Witnesses reported seeing a white pickup in the area at the time. The vehicle was tracked down and accounted for as was a van belonging to a family member. However, a light-colored Toyota Corolla observed speeding along the road about the same time was never identified.
The alarm went out. Posters were printed. Volunteers searched the area and came up emptyhanded. So did investigators. “At this point, we’ve interviewed well over 80 people dating back to 1987 until the present,” says Rick Bjelke, a retired Reno Police detective who mans the Sheriff’s Cold Case Unit along with fellow RPD veteran Dave Jenkins. “We’re still looking for that one person who might know something more than we know ourselves.”

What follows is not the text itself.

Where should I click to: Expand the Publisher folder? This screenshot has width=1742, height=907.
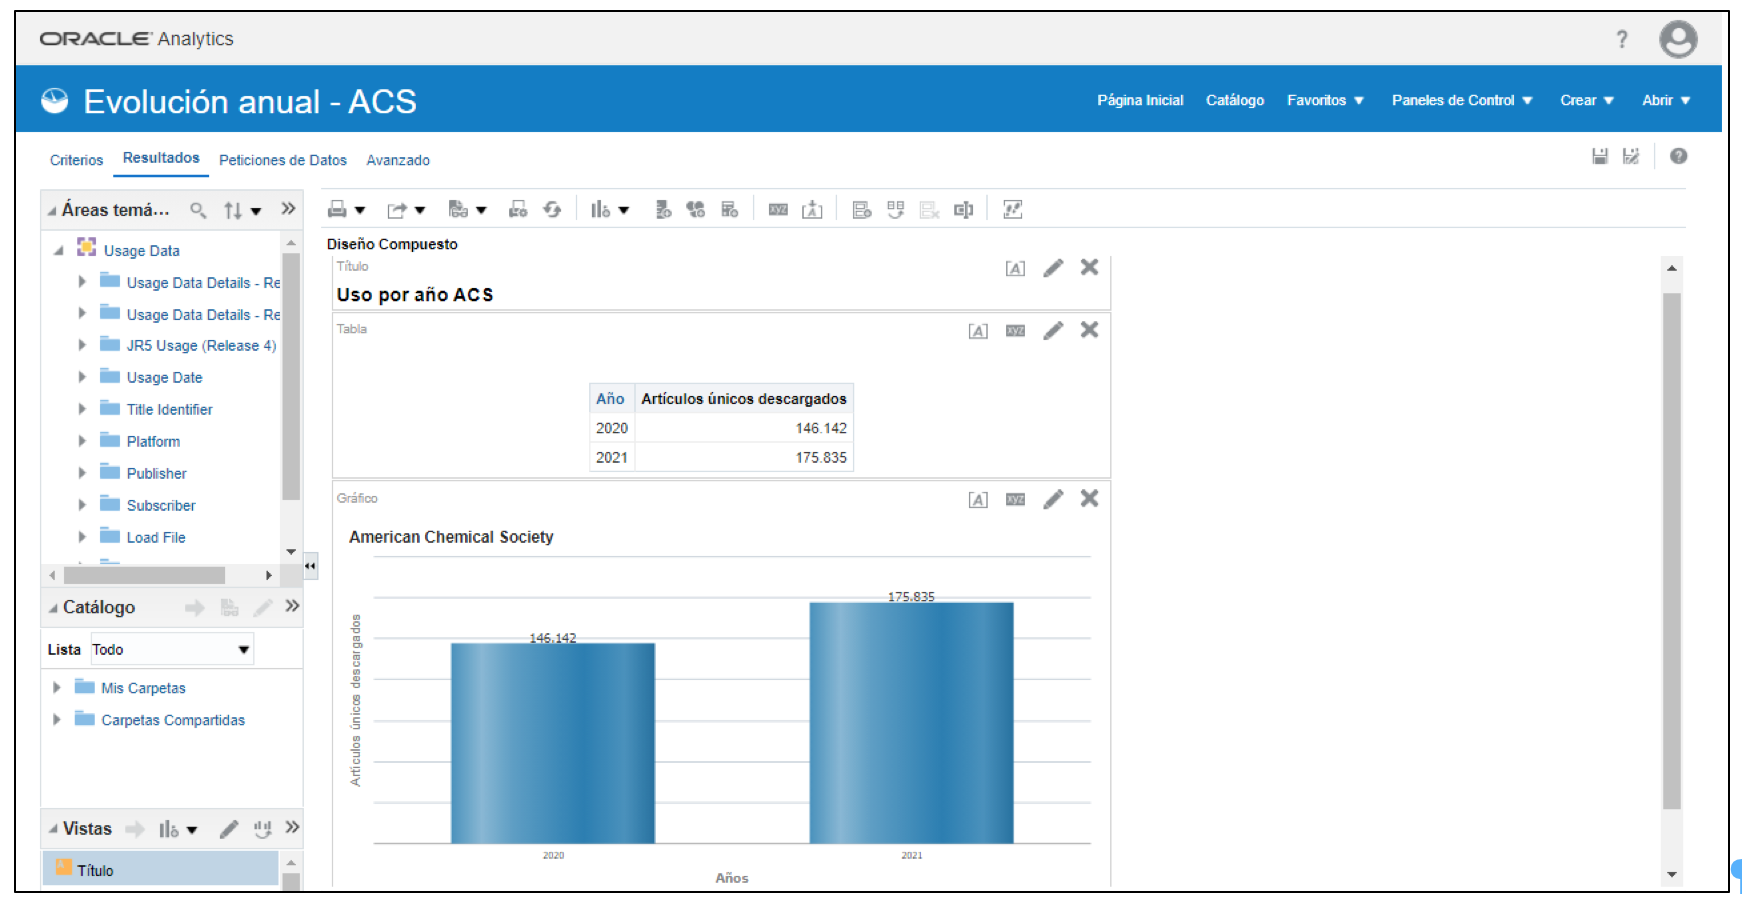point(82,473)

Years ago, hopes were briefly raised only to be crushed. A young woman at an Arizona shelter for runaways appeared to match Jennifer’s description. “We made the trip, convinced we were going to bring her home,” says Colleen Martin. But the young woman wasn’t Jennifer. What happened to Jennifer remains a mystery, one that still haunts detectives who worked the case, but have since retired. “We hear from them often,” says Bjelke. “They want an update and to know if there’s any way they can help.” Bjelke and his partner continue the search. “We’ve exhausted a lot of the leads that have been presented to us. We are excited over one that came forward recently and we’re not done with that one at this point.”

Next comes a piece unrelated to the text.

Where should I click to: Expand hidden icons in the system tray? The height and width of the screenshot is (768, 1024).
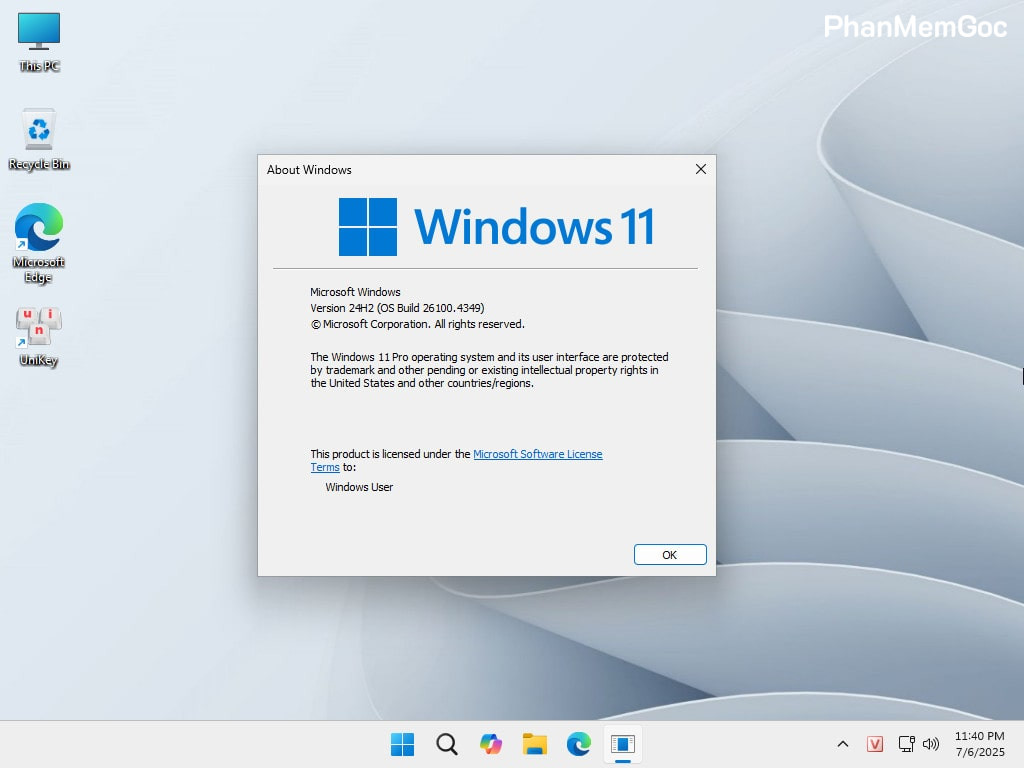click(x=843, y=744)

Colleen Martin continues her watch, maintaining the same phone number she had back then, the one Jennifer would know. “I just can’t move and I can’t change my phone number,” she says. “And I’m just stuck in 1987 until we know what happened. I just can’t.”
Five years before Jennifer Martin went missing, 10-year-old Anthony “Tony” Franko disappeared after last being seen little more than a block from the same Lemmon Valley 7-11. On the morning of Monday, May 8, 1983, Tony left home to walk the half-mile to Lemmon Valley Elementary School, where he was a 5th-grader. Tony, like Jennifer, had brown hair and eyes. He was 4'11", weighed 85 pounds, and on that morning he was wearing a San Francisco 49ers T-shirt, blue jeans, a blue down hooded jacket and hiking boots. He never arrived, but because school officials failed to notify his mother, he wasn’t missed until later that afternoon, when he failed to call his mother at work when he arrived home. Initially, police treated Franko as a runaway because a month earlier, he had left home and gone into the mountains after his mother punished him for making poor grades. But the day before the May 8 disappearance, Tony had won a blue ribbon for showing his pony and two rabbits at a 4-H Club show and was so proud of his ribbon that he had taken it with him the morning he went missing. Both his mother and step-father were administered polygraph tests and ruled out as suspects. The Franko case is unsolved and there is no obvious connection between the two disappearances, but “you can’t ignore it,” says Bjelke.
In 2002, Stephen Kiesle, a defrocked priest, was arrested and charged with 13 counts of child molestation during the time he worked at Santa Paula Catholic Church in Fremont, Nev., from 1968 until 1971. He immediately became a person of interest in both the cases of Jennifer Martin and Tony Franko and police, using cadaver dogs, a radar and a backhoe, searched Kiesle’s yard for evidence of the two Lemon Valley children as well as Amber Swartz-Garcia, a 7-year-old who disappeared in 1980 from her home in Pinole, Calif. However, the only item recovered was a bag filled with dirt and decomposed clothing. In 2004, Kiesle pled no contest to a felony charge of molesting a young girl in 1995 at his Truckee, Nev., vacation home. He served six years in prison and is now a registered sex offender living in Walnut Creek, Nev.